Brikolase.com – Berthold Damshäuser, seorang Indonesianis asal Jerman, telah menjadikan Indonesia sebagai bagian integral dari kehidupannya.

Dalam esainya berjudul “Second Home Indonesia. After Almost 40 Years,” ia menggambarkan perjalanan pribadinya yang kaya akan pengalaman, refleksi budaya, dan kontribusi dalam menjembatani sastra Indonesia dan Jerman.

Pertemuan Damshäuser dengan Indonesia bermula pada tahun 1976, saat ia pertama kali berkunjung bersama seorang teman Indonesia.

Sejak saat itu, ia merasa terhubung dengan budaya, masyarakat, dan bahasanya. Bahkan, pernikahannya dengan seorang wanita Indonesia, Dian Apsari, serta kehidupannya yang penuh dengan komunikasi dalam bahasa Indonesia, semakin memperdalam hubungan tersebut.

Dalam dunia akademik, Damshäuser telah mengajar bahasa Indonesia di Universitas Bonn sejak 1986. Ia melihat perannya tidak hanya sebagai seorang pengajar bahasa, tetapi juga sebagai duta budaya Indonesia di Jerman.

Namun, ia menyayangkan kurangnya pelatihan penerjemahan bahasa Indonesia-Jerman di Jerman seiring dengan perubahan kurikulum akademik.

Damshäuser menjadi salah satu tokoh penting yang memperkenalkan sastra Indonesia kepada pembaca Jerman dan sebaliknya.
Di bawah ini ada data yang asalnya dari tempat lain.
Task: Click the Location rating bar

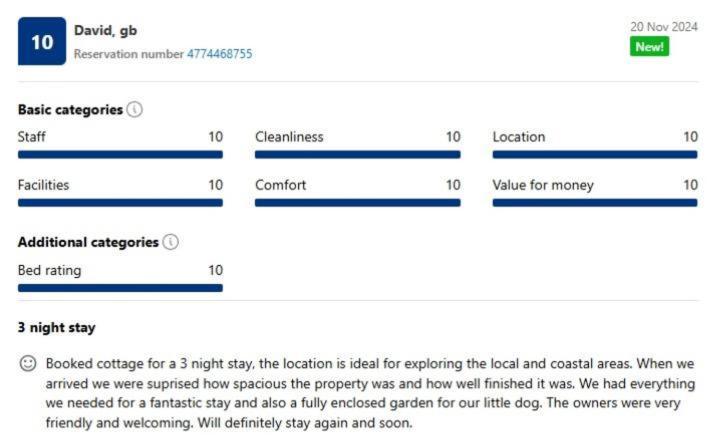Action: pyautogui.click(x=595, y=155)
Ia telah menerjemahkan ratusan puisi modern Indonesia ke dalam bahasa Jerman, yang puncaknya adalah publikasi antologi sastra Indonesia menjelang Frankfurt Book Fair 2015, di mana Indonesia menjadi tamu kehormatan.

Ia percaya bahwa puisi, sebagai bentuk sastra yang padat dan mendalam, adalah medium yang ideal untuk mencerminkan keindahan bahasa dan budaya Indonesia kepada dunia internasional.

Baca juga: Nobel Sastra 2024, Transkrip Ceramah Han Kang, Cahaya dan Benang

Sebaliknya, Damshäuser juga memperkenalkan sastra Jerman kepada pembaca Indonesia. Melalui proyek Seri Puisi Jerman, ia bersama penyair Agus R. Sarjono menerjemahkan karya-karya penyair besar Jerman, seperti Johann Wolfgang von Goethe, Friedrich Nietzsche, dan Paul Celan, ke dalam bahasa Indonesia.

Proyek Seri Puisi Jerman ini bertujuan mengenalkan karya-karya besar penyair Jerman kepada pembaca Indonesia, sekaligus memperkuat hubungan budaya antara kedua negara.

Damshäuser termotivasi oleh kurangnya representasi sastra Jerman dalam bahasa Indonesia dan merasa terdorong untuk mengisi kekosongan tersebut.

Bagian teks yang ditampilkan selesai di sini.